Earlier this year, Novak Djokovic became embroiled in a saga which engulfed the nation of Australia.
Upon arrival Down Under ahead of the Australian Open, the unvaccinated Serbian tennis player's visa was cancelled, despite initial claims he had received an “exemption” from the government.
After lengthy legal battles and even time in a detention centre, Djokovic was eventually deported and slapped with a three-year ban from entering Australian shores.
Nine months on and there have been whispers that his ban could be overturned so that he could play in the Australian Open come January.

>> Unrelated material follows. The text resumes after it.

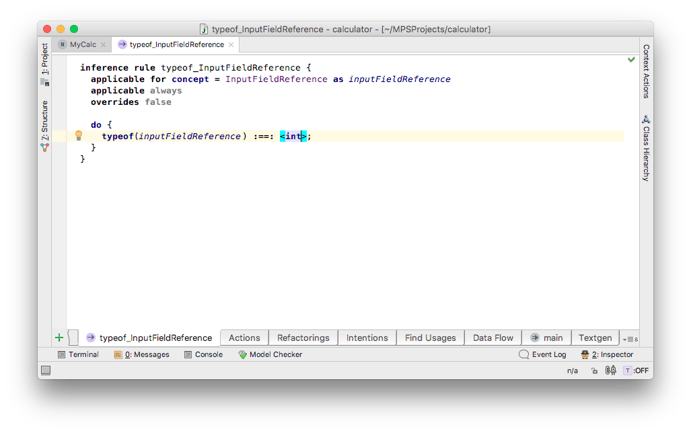Click the green checkmark inspection indicator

But while Novak die-hards are probably hoping they get to see the man himself step foot on Rod Laver Arena, others aren't too fond of the idea – including the Shadow Home Affairs Minister.
“It would be a slap in the face for those people in Australia who did the right thing… if all of a sudden, Novak Djokovic is allowed back into the country, simply because he is a high-ranking tennis player with many millions of dollars,” Andrews told ABC Radio Melbourne.
“I don’t think there is any reason it should be overturned because someone has a lot of money.
“It shouldn’t be one rule for Novak Djokovic and a different rule for everybody else.”
Australia has remained pretty firm on its vaccination policy and even firmer on its immigration stance.
Dan Tehan, who is the Shadow Immigration Minister, reckons allowing Djokovic into the country could shift the public's perception on the current restrictions in place.
“As a tennis lover, I’d love to see him there… but the most important thing here is that we protect the integrity of our immigration system,” Tehan told Sky News Australia.
“The rules about coming into Australia have changed, you don’t have to be vaccinated anymore.
“If they decide that he can come, they’ve got to do so in making that decision in a way to protect the integrity of our immigration system.”